"Wszyscy żyjemy w świecie, gdzie zostało nam coś wpojone, gdzie nauczono nas różnych rzeczy, gdzie ktoś nam pokazał co czuć, co robić, co myśleć – a to nie zawsze jest zgodne z tym, jak sami odbieramy to, co się wokół dzieje" - wywiad z Julią Miłosz, autorką książki "Fantasmagorie"
Lubię odkrywać przed wami dzieła mało znane, w zasadzie niszowe, które w zalewie komercyjnej literatury, mają małe szanse na przebicie. Niewątpliwie do autorów tworzących taką właśnie prozę należy Julia Miłosz, której debiut "Fantasmagorie" to w pełni udowodnił. Zapraszam na wywiad z autorką.
Recenzja książki "Fantasmagorie" - KLIK
Debiut Julii Miłosz to historia o
wierze, o sensie i o życiu, oparta na faktach, w dużej części
historia samej autorki. Książka porusza takie tematy jak budowanie trwałych
relacji, samotność, rozstania i poszukiwanie własnego szczęścia. Historia o
młodych ludziach, którzy w XXI wieku muszą odnaleźć samych siebie.

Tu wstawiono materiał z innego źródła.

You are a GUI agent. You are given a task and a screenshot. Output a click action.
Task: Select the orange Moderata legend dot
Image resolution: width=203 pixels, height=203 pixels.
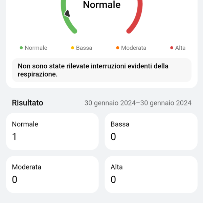coord(117,48)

Wioleta Sadowska (awiola): Julio, jak rozpoczęła się twoja przygoda ze słowem pisanym?
Julia Miłosz: Tak naprawdę, to było chyba
jeszcze w podstawówce... Pamiętam lekcje języka polskiego, kiedy nasza
niesamowicie wymagająca polonistka dzień w dzień kazała nam pisać rozmaite
wypracowania. Wszyscy narzekali – a ja to kochałam. Wracałam do domu i
zanurzałam się w temacie. Zawsze miałam wrażenie, że mam bardzo wiele do
powiedzenia, ale rozmowa to nie było to –
rozmowy nie dało się odtworzyć, a do tekstu zawsze można było wrócić i
poczuć jeszcze raz to samo, co czuło się w czasie jego tworzenia. I chyba tak
poczułam jego magię.
Wioleta Sadowska (awiola): Literatura towarzyszyła Ci więc od dość dawna. Ile trwało napisanie i
doszlifowanie Twojego debiutanckiego dzieła pt. „Fantasmagorie”?

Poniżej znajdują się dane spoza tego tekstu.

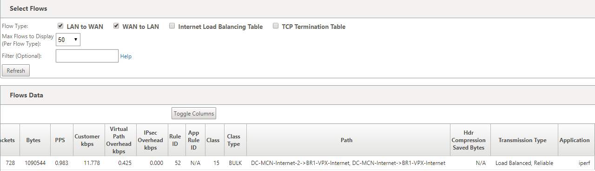
Task: Enable TCP Termination Table checkbox
Action: tap(276, 26)
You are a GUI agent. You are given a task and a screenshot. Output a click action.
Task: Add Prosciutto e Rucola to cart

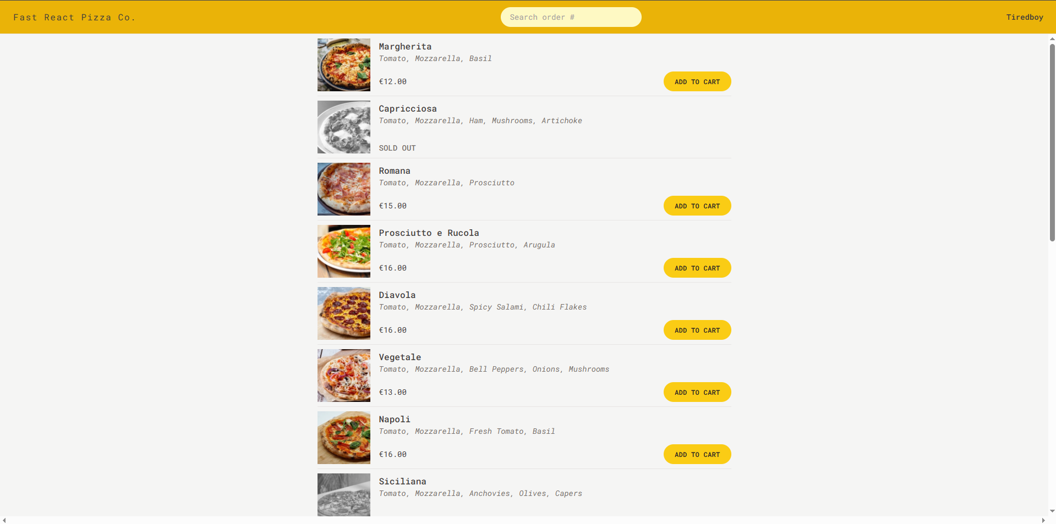click(697, 268)
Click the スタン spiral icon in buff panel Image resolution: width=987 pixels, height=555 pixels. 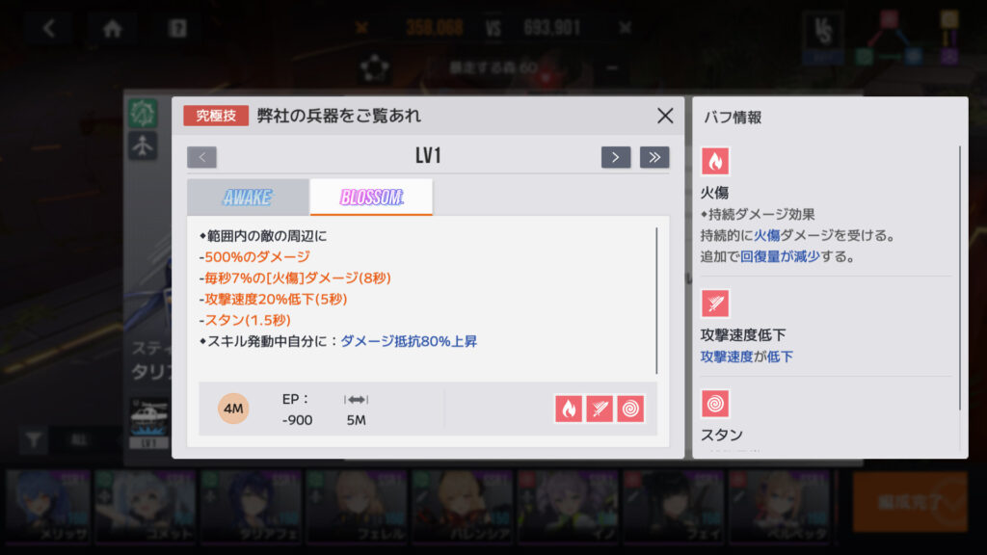(715, 404)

Julia Miłosz: Myślę, że w ogóle nie wypada mi
nazywać go „dziełem”, ale miło chociaż przez chwilę tak o nim pomyśleć ;)
Wydaje mi się, że czas, jaki
poświęciłam na „Fantasmagorie” był szalenie krótki. Książkę napisałam w mniej
niż 6 miesięcy, przy czym bardzo często bywały dni, kiedy musiałam ją odłożyć i
przez powiedzmy dwa czy trzy kolejne tygodnie nie tknęłam jej palcem. A potem
wracałam i spędzałam nad nią dnie i noce, często bez zmrużenia oka – ta książka
była czymś, co ze mnie po prostu „wypłynęło”, czymś, co obserwowałam przez
długie lata, czymś co od dawna chciałam powiedzieć. Nie zastanawiałam się nad tym,
co będzie w niej dalej – wiedziałam, co będzie dalej. Od samego początku
wiedziałam, co będzie pierwszym słowem, a co ostatnim.
Wioleta Sadowska (awiola): Można więc powiedzieć, że ta książka tworzyła się sama w Twojej głowie. Dlaczego nadałaś jej akurat taki tytuł?

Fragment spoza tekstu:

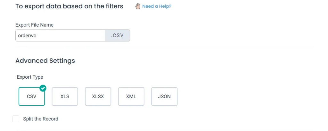Click the 'To export data based on the filters' heading
Screen dimensions: 328x131
coord(69,6)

Julia Miłosz: Tytuł wynika z wielu rzeczy,
które się na siebie nałożyły – sprawiając jednocześnie, że słowo
„fantasmagorie” było idealnym odzwierciedleniem tego, czym i o czym jest
książka, jedynym słowem jakie istnieje, które byłabym w stanie do niej
przypisać.
Pierwszą z tych rzeczy jest jego
dosłowne znaczenie – i jest to jednocześnie odpowiedź na kolejne pytanie:
fantasmagorie to połączenie jawy ze snami, wymieszanie tego, co jest prawdziwe
z tym, co jest jedynie naszą iluzją. I dokładnie tak jest w mojej książce –
znajduje się w niej bardzo wiele elementów autobiograficznych, ale wiele z nich
jest też mocno zabarwionych fantazją czy moją własną percepcją tego, co się
wydarzyło.
A z drugiej też strony, to
dokładnie to, jak wygląda nasze życie – czy coś jest dokładnie takim, jakim nam
się wydaje?... Coś, co dla nas jest prawdą, dla kogoś z boku jest wymysłem... I
tak naprawdę wszyscy poniekąd żyjemy w nieco wyimaginowanym świecie,
pokolorowanym przez nasze marzenia, przez naszą kulturę, przez naszą religię,
przez ludzi którzy nas otaczają, przez nasze subiektywne uczucia... Wszyscy żyjemy
w świecie, gdzie zostało nam coś wpojone, gdzie nauczono nas różnych rzeczy,
gdzie ktoś nam pokazał co czuć, co robić, co myśleć – a to nie zawsze jest
zgodne z tym, jak sami odbieramy to, co się wokół dzieje. I znowu: czy
wybierzemy życie w tej ułudzie, czy stworzymy dla siebie coś bardziej
stabilnego i prawdziwego, czy umiemy postawić granicę?...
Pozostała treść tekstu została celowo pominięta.